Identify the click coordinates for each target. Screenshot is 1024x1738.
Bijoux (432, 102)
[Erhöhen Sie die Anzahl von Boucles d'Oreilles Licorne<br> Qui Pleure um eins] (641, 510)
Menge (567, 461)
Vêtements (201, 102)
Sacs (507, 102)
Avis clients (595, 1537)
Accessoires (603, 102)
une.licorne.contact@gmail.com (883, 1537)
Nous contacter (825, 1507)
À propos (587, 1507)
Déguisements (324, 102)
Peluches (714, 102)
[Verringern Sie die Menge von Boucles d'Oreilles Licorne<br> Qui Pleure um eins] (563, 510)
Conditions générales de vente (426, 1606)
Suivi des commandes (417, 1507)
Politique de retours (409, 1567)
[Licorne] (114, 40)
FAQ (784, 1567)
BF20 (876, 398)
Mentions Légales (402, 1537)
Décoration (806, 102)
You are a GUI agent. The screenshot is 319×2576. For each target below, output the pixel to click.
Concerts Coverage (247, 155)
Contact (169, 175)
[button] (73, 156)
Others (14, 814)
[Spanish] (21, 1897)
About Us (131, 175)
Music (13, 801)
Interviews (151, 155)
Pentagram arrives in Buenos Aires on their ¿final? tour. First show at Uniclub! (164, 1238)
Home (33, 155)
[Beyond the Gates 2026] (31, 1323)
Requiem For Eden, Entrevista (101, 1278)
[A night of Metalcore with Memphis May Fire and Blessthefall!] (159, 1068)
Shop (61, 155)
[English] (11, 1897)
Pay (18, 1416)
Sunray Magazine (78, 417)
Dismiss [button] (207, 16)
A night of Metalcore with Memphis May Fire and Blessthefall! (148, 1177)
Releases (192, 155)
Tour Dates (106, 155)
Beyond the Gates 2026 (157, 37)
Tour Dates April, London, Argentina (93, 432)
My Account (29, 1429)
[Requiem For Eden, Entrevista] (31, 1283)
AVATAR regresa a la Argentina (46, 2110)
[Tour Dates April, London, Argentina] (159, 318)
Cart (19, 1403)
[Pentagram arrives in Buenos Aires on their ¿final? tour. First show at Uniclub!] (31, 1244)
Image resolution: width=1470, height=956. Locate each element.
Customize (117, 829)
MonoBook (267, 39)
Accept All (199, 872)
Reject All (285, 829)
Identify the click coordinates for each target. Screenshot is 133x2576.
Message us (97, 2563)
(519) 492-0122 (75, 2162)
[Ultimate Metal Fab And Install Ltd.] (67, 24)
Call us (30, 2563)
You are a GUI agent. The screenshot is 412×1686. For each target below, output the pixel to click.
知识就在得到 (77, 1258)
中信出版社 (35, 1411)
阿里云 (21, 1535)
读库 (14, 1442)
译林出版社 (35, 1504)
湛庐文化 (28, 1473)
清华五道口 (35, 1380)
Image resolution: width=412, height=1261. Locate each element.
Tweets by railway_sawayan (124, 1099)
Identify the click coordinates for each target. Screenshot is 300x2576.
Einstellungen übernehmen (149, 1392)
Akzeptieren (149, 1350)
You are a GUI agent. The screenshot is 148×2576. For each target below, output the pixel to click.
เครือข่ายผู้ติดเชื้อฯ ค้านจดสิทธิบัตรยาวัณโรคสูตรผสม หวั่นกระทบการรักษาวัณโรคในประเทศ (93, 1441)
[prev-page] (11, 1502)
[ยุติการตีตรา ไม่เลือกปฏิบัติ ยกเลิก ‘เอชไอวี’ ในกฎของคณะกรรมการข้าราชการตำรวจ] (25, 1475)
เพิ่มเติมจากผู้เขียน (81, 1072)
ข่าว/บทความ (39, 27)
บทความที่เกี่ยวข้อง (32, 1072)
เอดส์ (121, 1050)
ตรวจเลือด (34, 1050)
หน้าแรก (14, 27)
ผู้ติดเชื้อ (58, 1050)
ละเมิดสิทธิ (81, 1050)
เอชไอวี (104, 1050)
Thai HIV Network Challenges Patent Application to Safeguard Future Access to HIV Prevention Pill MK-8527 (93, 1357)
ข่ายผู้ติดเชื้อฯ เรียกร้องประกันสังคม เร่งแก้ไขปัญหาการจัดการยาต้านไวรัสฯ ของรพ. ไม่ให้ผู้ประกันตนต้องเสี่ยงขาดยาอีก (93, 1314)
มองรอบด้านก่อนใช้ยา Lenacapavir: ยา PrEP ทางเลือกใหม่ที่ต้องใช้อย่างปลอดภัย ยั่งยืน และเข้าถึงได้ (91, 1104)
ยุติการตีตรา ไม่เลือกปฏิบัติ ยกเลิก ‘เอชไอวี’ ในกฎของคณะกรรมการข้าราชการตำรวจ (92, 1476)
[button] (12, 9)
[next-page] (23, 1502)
──────
All the records, from start to finish, are to be repeated exactly.

Identify the click coordinates for each target. Screenshot is 1024x1738.
Bijoux (432, 102)
[Erhöhen Sie die Anzahl von Boucles d'Oreilles Licorne<br> Qui Pleure um eins] (641, 510)
Menge (567, 461)
Vêtements (201, 102)
Sacs (507, 102)
Avis clients (595, 1537)
Accessoires (603, 102)
une.licorne.contact@gmail.com (883, 1537)
Nous contacter (825, 1507)
À propos (587, 1507)
Déguisements (324, 102)
Peluches (714, 102)
[Verringern Sie die Menge von Boucles d'Oreilles Licorne<br> Qui Pleure um eins] (563, 510)
Conditions générales de vente (426, 1606)
Suivi des commandes (417, 1507)
Politique de retours (409, 1567)
[Licorne] (114, 40)
FAQ (784, 1567)
BF20 (876, 398)
Mentions Légales (402, 1537)
Décoration (806, 102)
You are a GUI agent. The screenshot is 319×2576. For each target below, output the pixel to click.
Concerts Coverage (247, 155)
Contact (169, 175)
[button] (73, 156)
Others (14, 814)
[Spanish] (21, 1897)
About Us (131, 175)
Music (13, 801)
Interviews (151, 155)
Pentagram arrives in Buenos Aires on their ¿final? tour. First show at Uniclub! (164, 1238)
Home (33, 155)
[Beyond the Gates 2026] (31, 1323)
Requiem For Eden, Entrevista (101, 1278)
[A night of Metalcore with Memphis May Fire and Blessthefall!] (159, 1068)
Shop (61, 155)
[English] (11, 1897)
Pay (18, 1416)
Sunray Magazine (78, 417)
Dismiss [button] (207, 16)
A night of Metalcore with Memphis May Fire and Blessthefall! (148, 1177)
Releases (192, 155)
Tour Dates (106, 155)
Beyond the Gates 2026 (157, 37)
Tour Dates April, London, Argentina (93, 432)
My Account (29, 1429)
[Requiem For Eden, Entrevista] (31, 1283)
AVATAR regresa a la Argentina (46, 2110)
[Tour Dates April, London, Argentina] (159, 318)
Cart (19, 1403)
[Pentagram arrives in Buenos Aires on their ¿final? tour. First show at Uniclub!] (31, 1244)
Image resolution: width=1470, height=956. Locate each element.
Customize (117, 829)
MonoBook (267, 39)
Accept All (199, 872)
Reject All (285, 829)
Identify the click coordinates for each target. Screenshot is 133x2576.
Message us (97, 2563)
(519) 492-0122 (75, 2162)
[Ultimate Metal Fab And Install Ltd.] (67, 24)
Call us (30, 2563)
You are a GUI agent. The screenshot is 412×1686. For each target below, output the pixel to click.
知识就在得到 (77, 1258)
中信出版社 (35, 1411)
阿里云 (21, 1535)
读库 (14, 1442)
译林出版社 (35, 1504)
湛庐文化 (28, 1473)
清华五道口 (35, 1380)
Image resolution: width=412, height=1261. Locate each element.
Tweets by railway_sawayan (124, 1099)
Identify the click coordinates for each target. Screenshot is 300x2576.
Einstellungen übernehmen (149, 1392)
Akzeptieren (149, 1350)
You are a GUI agent. The screenshot is 148×2576. For each target below, output the pixel to click.
เครือข่ายผู้ติดเชื้อฯ ค้านจดสิทธิบัตรยาวัณโรคสูตรผสม หวั่นกระทบการรักษาวัณโรคในประเทศ (93, 1441)
[prev-page] (11, 1502)
[ยุติการตีตรา ไม่เลือกปฏิบัติ ยกเลิก ‘เอชไอวี’ ในกฎของคณะกรรมการข้าราชการตำรวจ] (25, 1475)
เพิ่มเติมจากผู้เขียน (81, 1072)
ข่าว/บทความ (39, 27)
บทความที่เกี่ยวข้อง (32, 1072)
เอดส์ (121, 1050)
ตรวจเลือด (34, 1050)
หน้าแรก (14, 27)
ผู้ติดเชื้อ (58, 1050)
ละเมิดสิทธิ (81, 1050)
เอชไอวี (104, 1050)
Thai HIV Network Challenges Patent Application to Safeguard Future Access to HIV Prevention Pill MK-8527 (93, 1357)
ข่ายผู้ติดเชื้อฯ เรียกร้องประกันสังคม เร่งแก้ไขปัญหาการจัดการยาต้านไวรัสฯ ของรพ. ไม่ให้ผู้ประกันตนต้องเสี่ยงขาดยาอีก (93, 1314)
มองรอบด้านก่อนใช้ยา Lenacapavir: ยา PrEP ทางเลือกใหม่ที่ต้องใช้อย่างปลอดภัย ยั่งยืน และเข้าถึงได้ (91, 1104)
ยุติการตีตรา ไม่เลือกปฏิบัติ ยกเลิก ‘เอชไอวี’ ในกฎของคณะกรรมการข้าราชการตำรวจ (92, 1476)
[button] (12, 9)
[next-page] (23, 1502)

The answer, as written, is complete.